Definition: Data refers to raw information, facts, or statistics in various forms (numbers, text, images, etc.).
Broad Categories of Data
Quantitative
Discrete: Countable set of values (e.g., number of cars)
Continuous: Infinite values within a range (e.g., height, weight)
Qualitative: Descriptive data which can be further classified into structured and unstructured data.
Types of Data
Tabular Data: Structured data formatted in rows and columns, resembling spreadsheets.
Text Data: Human-readable text (e.g., reviews, articles).
Graph Data: Represents relationships and connections among entities (e.g., social networks).

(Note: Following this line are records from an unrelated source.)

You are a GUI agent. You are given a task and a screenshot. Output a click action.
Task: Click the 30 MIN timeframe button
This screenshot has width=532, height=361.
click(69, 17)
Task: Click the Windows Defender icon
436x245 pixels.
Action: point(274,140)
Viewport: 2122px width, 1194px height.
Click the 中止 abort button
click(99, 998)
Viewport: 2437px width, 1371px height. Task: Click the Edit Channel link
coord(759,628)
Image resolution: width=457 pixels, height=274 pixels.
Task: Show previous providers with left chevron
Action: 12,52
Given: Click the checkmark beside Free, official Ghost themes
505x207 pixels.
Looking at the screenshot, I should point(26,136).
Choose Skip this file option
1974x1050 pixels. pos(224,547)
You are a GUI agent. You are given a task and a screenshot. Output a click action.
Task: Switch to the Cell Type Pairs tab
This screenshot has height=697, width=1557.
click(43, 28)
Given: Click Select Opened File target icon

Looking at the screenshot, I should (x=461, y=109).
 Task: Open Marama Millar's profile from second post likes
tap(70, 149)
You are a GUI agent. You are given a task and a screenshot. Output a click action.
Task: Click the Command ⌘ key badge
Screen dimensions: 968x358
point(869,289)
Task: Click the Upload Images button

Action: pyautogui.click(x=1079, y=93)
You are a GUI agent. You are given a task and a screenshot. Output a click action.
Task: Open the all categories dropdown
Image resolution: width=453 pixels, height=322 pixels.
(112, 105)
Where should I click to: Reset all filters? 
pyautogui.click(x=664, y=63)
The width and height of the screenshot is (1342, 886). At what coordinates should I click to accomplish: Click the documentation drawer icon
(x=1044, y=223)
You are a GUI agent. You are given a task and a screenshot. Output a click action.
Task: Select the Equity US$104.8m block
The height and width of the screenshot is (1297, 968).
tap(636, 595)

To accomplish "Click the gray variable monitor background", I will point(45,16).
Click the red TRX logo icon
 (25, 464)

Unstructured Data: Lacks a predefined structure, includes video, audio, images, etc.
Examples of Data Types
Tabular Data: Demographic info, grades.
Text Data: Emails, social media posts.
Graph Data: Roads, social connections.
Unstructured Data:
Videos: TikTok, face recognition
Images: Photos, road signs
Audio: Music, real-time translation
Biometrics: Fingerprints, facial recognition
Data Formats
Common Formats:
CSV, TSV: Type of structured data formats used for storage.
Image formats: .jpg, .png
Audio formats: .wav, .mp3
SQL databases: mySQL, PostgreSQL
NoSQL databases: Bigtable, MongoDB
CSV vs. TSV: Both are used for tabular data but differ by how they separate values (comma vs. tab).
Image Data
Structure: Organized as grids of pixels; color information in RGB channels (0-255).
Compression Types:
Lossy Compression: Reduces file size with some quality loss (e.g., JPEG).
Lossless Compression: Maintains original quality (e.g., PNG).
Databases
Databases: Organized collections of structured data, enabling efficient data management and retrieval.
JSON Format
JSON (JavaScript Object Notation): A lightweight format for data interchange, easily readable and writable for both humans and machines.
Structure: Uses key-value pairs and can represent various data types including strings, arrays, and objects.
XML/HTML
HTML: Used for creating web pages with a fixed set of tags.
XML: Designed for transporting and storing data, allowing for custom tags.
Data Acquisition
Sources for data include company data, databases, the internet, and RESTful APIs.
Beautiful Soup for Parsing HTML
A Python library used for web scraping to extract data from web pages.
RESTful APIs
Tools providing a structured way to access data from services, allowing for communication between applications.
Data Types
Overview to categorize data efficiently to facilitate analysis.
Summary
Types of data (tabular, text, graph, unstructured) are crucial in the data science lifecycle.
Understanding file formats (e.g., CSV, JSON) aids in data preparation.
Databases play a central role in data management.
Data acquisition methods like RESTful APIs and web scraping are vital for initial data gathering.